World’s Richest Are Stashing ‘Large Sums’ Of Cash In Vaults As Swiss Bankers Rage Against Negative Rates
Finally, somebody at Davos is talking about something other than the weather…
Davos’s wealthiest denizens have reportedly been laser-focused on the issue of climate change and it’s potential impact on the global economy and markets this year – and the Trump vs. Greta drama has only stoked interest – but apparently at least one of the hundreds of reports combing the town’s ritzy resorts has found a couple of bankers willing to discuss what’s really bothering the industry.
And to our complete lack of surprise, that boogeyman is negative interest rate.
Now that the Fed has finished with its ‘midterm adjustment’, no other central bank in the developed world is going to have the courage to lift rates off the zero bound, particularly as the Continental economy careens toward a recession.
But as the rate compression continues to punish European banks, placing them at a significant disadvantage to their American peers (just look at what’s going on with Deutsche Bank), some of the wealthy customers whom the banks have leaned on to try and make up for their lost revenues are deciding to pull their money and stash it under the mattress instead.
Because at least then they won’t need to pay points on their deposits.
According to CNN, several Swiss private bankers roaming the halls of Davos have said that clients have asked to withdraw large sums of cash so they can store it themselves, in a vault or in some other type of secure facility. The trend is beginning to wear on Switzerland’s reputation as a safe and amenable locale for the world’s wealthy to stash their cash.
“A lot of people [are] thinking about what they should do, and alternatives to this,” said Adriel Jost, head of economics at Wellershoff & Partners, a consultancy based in Zurich.
Davos denizen Norman Villamin, chief investment officer for private banking at Switzerland’s UBP, said a limited number of clients have moved their cash into private storage.

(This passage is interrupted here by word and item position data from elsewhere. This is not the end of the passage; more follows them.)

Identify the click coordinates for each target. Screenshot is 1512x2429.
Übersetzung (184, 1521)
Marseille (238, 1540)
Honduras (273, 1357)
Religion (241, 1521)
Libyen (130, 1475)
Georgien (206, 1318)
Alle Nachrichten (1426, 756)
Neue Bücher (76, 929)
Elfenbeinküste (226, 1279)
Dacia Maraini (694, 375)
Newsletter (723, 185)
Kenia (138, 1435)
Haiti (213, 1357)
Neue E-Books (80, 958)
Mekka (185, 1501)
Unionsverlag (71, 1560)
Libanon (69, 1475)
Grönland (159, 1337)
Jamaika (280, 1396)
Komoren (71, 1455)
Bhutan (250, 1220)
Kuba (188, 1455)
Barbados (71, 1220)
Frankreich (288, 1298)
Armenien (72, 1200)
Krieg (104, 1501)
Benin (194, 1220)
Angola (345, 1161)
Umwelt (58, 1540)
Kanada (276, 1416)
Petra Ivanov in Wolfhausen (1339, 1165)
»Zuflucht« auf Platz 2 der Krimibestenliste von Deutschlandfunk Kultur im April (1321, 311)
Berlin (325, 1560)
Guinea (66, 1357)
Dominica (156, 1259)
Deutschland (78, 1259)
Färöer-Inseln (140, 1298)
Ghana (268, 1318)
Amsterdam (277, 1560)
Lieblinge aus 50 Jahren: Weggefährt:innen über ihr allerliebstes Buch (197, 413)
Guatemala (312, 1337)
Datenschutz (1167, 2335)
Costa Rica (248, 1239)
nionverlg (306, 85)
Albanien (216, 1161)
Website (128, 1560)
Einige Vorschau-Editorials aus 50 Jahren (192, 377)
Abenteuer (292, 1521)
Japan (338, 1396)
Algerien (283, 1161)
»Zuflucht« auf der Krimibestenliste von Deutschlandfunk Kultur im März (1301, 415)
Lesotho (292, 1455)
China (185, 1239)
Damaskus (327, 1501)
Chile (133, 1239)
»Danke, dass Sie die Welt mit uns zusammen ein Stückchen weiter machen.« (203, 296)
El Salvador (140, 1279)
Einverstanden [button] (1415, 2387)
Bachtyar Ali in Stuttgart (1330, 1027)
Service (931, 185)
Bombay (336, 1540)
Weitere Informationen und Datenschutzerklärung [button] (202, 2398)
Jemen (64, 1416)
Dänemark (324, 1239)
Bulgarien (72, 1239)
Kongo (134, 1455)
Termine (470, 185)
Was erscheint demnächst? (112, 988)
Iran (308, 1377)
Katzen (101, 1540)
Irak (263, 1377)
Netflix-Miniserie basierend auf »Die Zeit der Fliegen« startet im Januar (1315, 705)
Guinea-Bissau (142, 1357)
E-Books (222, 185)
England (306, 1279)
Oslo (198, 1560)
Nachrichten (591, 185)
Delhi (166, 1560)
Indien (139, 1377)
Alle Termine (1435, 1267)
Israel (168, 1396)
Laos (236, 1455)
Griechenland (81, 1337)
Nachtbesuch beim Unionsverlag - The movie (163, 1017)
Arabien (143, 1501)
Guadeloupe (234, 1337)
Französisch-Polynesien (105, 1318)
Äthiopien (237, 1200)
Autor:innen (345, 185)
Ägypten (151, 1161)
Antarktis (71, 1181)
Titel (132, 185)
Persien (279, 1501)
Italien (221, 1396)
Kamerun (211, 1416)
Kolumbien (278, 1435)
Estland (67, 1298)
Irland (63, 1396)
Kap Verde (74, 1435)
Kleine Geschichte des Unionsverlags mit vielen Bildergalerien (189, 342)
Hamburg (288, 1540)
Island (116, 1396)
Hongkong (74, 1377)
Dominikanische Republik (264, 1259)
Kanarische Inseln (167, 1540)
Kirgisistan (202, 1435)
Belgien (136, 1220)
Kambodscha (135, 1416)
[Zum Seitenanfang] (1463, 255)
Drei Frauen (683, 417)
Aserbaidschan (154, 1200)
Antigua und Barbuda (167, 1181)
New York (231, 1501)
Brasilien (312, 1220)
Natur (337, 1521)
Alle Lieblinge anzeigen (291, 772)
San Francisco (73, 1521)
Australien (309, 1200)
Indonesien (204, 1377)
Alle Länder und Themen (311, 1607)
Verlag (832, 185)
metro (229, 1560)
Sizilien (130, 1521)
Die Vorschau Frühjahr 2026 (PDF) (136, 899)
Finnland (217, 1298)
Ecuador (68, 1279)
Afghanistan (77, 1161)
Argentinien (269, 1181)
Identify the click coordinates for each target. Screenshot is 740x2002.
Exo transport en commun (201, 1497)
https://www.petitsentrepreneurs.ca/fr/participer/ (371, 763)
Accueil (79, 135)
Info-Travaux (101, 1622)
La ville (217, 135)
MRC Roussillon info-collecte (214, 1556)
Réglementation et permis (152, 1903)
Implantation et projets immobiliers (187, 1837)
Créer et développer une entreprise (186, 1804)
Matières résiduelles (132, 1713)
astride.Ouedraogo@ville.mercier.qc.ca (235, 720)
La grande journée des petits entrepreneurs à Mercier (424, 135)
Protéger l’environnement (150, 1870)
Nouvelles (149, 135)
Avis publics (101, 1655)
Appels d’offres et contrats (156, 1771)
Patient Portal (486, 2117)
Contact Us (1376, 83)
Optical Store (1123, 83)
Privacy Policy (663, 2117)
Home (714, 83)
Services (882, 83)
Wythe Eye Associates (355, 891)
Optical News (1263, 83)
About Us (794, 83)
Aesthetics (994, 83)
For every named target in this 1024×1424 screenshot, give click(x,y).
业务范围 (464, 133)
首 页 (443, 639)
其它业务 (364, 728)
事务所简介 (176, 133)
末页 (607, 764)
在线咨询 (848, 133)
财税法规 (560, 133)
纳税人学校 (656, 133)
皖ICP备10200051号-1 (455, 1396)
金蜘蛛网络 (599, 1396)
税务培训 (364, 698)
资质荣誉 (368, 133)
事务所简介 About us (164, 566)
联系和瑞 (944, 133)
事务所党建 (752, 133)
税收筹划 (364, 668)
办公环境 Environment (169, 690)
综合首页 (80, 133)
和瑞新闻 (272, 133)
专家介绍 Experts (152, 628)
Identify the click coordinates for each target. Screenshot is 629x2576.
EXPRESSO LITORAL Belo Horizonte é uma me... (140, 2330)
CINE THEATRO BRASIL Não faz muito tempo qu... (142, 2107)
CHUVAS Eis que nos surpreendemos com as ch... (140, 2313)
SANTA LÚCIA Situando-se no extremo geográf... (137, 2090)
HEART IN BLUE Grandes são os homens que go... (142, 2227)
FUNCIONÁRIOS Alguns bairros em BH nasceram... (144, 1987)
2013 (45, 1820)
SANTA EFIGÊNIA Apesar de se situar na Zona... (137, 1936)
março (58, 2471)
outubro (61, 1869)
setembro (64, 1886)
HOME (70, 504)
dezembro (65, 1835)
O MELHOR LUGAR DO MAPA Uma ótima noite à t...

Some may have sold their business or a home recently, and “can’t deploy the cash all in one go,” he explained.
Private banker Rahn+Bodmer also said some clients had asked for at least some of their money back in cash.
“We tell the client, watch out – it’s your money,” said R+B partner Martin Bidermann. Many have chosen to move their money anyway.
According to CNN, Swiss banks generally try to avoid passing costs on to customers like this, and will only charge such outrageous fees when net interest margin no longer exists. For five years, Swiss banks have struggled with some of the steepest negative rates in Europe, a monetary framework designed to keep the Swiss franc from appreciating (remember the explosion of volatility that ensued when the Swiss de-pegged the franc from the euro five years ago?).
But banks are being charged an outrageous rate to store excess reserves at the central bank. The SNB has maintained a policy rate of -0.75% at its December meeting, while signaling that rates will likely remain on hold at least through next year. This has forced many large Swiss banks, including Credit Suisse and UBS, to charge a negative interest rate on some of their largest customer deposits.
Of course, for clients who insist on holding their money in physical cash, devising a storage plan will take some work. Clients will need to figure out the logistics of safely storing the money. It would also be wise to ensure the cash, which will eat into the profit margin of keeping it in a vault instead of a bank.
Interestingly, CNN noted that according to SNB data, the amount of cash in circulation hasn’t climbed in recent years. That could mean one of two things: either this ‘trend piece’ is based on conversations with one or two boastful individuals, or the SNB is being deliberately obfuscating.
Either way, if large cash deposits are flowing out of the banking system, at some point, the franc should depreciate, which in turn might put the SNB in the uncomfortable position of trying to justify for continuing with its negative rates even as the currency sinks.